Our 1984 Experience with Paulo Freire (Personal Reflection XIV)

freire-neutral

This 14th “Personal Reflections” blog continues my modest project of explaining myself to my three adult children who are often puzzled by my criticisms of the United States in these blogs and elsewhere. Half- jokingly (I think) they often ask, “Why do you hate America, Dad?”

Of course, I don’t hate the country of my birth. Quite the opposite. But my patriotism and loyalty take quite different directions from those fostered by the mainstream media and the otherwise fine educations our children received at Wellesley (Maggie), Lafayette (Brendan), and Davidson (Patrick). In contrast to those sources, and for reasons connected with faith, my own thinking aspires to view the world from the perspective of the world’s impoverished majority (both nationally and in the Global South) rather than from that of privileged classes within the United States.

Along with liberation theologians, Paulo Freire has played a major role in shaping me that way. Freire’s the great Brazilian educator who (among other books) wrote The Pedagogy of the Oppressed and Education for Critical Consciousness. His influence on liberation theology is immeasurable.

Peggy and I got to know Paulo quite well beginning in 1982 when we participated in his two-week seminar at Boston College. Then during my first sabbatical from Berea College (1983-’84) Peggy worked with him for six months at his center in Sao Paulo, Brazil. Every week, she joined a team of young Brazilians conducting one of Paulo’s literacy programs in Sao Paulo’s impoverished favelas. It was all part of her research on Freire for her Ed.D (Philosophy of Education doctorate) at the University of Kentucky. In 1986 the American Education Research Association gave Peggy’s work the year’s “Outstanding Dissertation Award for Conceptual Research.” She later published an article based on her work in the Harvard Educational Review.

I remember spending our sixth wedding anniversary in Freire’s apartment in Sao Paulo where we had a memorable supper with him and his wife, Elsa. Afterwards Paulo read aloud from the latest chapter in Peggy’s evolving dissertation. I recall his pausing after reading a lengthy quotation from one of his works and remarking, “Right now I am loving these words.”

I’m convinced that the Rivage-Seul’s were given the gift of tongues for our Brazil experience.
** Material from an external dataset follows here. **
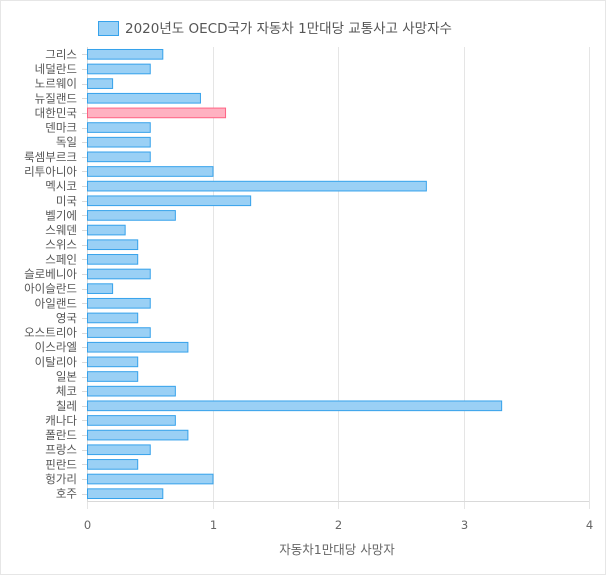 Image resolution: width=606 pixels, height=576 pixels. I want to click on y-tick-label: 벨기에, so click(61, 215).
During the first semester of my sabbatical (at the end of 1983) and in preparation for our trip to Brazil, I had studied Portuguese at the University of Colorado in Boulder. [I had been given a fellowship there (at the Center for the Study of Values and Social Policy) to research the relationship between freedom and justice. It was to prepare me to head Berea’s newly established Freshman Seminar whose readings were organized around that theme.] In any case, my Latin, French, and Italian helped me learn Portuguese. Peggy’s college French major (at Central Michigan University) helped her as well. Then in Anapolis, Brazil with the help of a tutor, we spent our first two months studying intensively. And it somehow worked. We ended up quite able to carry on in the language.

Brazil at this time was still run by its generals. That was the result of a 1964 coup sponsored by the CIA. The father of my Portuguese teacher at CU was one of those generals. So she arranged for our first few nights in the country to be spent at the Clube Militar as guests of the oppressors and fierce enemies of liberation theology in Brazil which was a hotbed of the discipline. (More about that later.) Staying at the Clube was very creepy for us.
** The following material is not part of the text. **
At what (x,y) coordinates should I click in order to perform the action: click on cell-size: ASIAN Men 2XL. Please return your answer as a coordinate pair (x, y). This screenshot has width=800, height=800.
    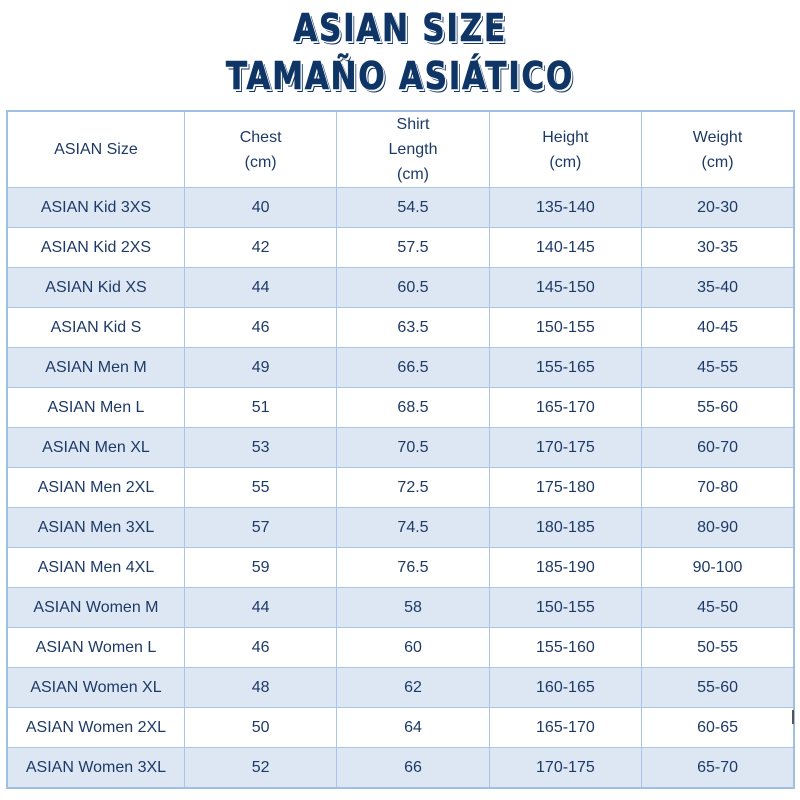
    Looking at the image, I should click on (96, 488).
But back to Paulo Freire . . . . After our return to the United States we had a warm reunion with him at the Highlander Center where he was working on a text with the Center’s founder, the great activist, Myles Horton. Horton’s work had directly influenced Martin Luther King. In fact, in the ‘60s, the F.B.I. had published photos of MLK at what they called the “Communist” Center (Highlander). It was part of J. Edgar Hoover’s campaign to portray King as a Red. Paulo’s and Myles’ text was eventually published as We Make the Road by Walking.

As I said, Freire’s method of teaching and learning was central to the methodology of liberation theology, which had increasingly seized my attention since I first encountered it in 1969.

One of Freire’s key concepts (shared with liberation theology) is “the hermeneutical privilege of the poor.”  Basically it says that the poor and oppressed know more about the world (and about the Bible) than the rich and comfortable. That idea constitutes a key basis for my own analysis of the world.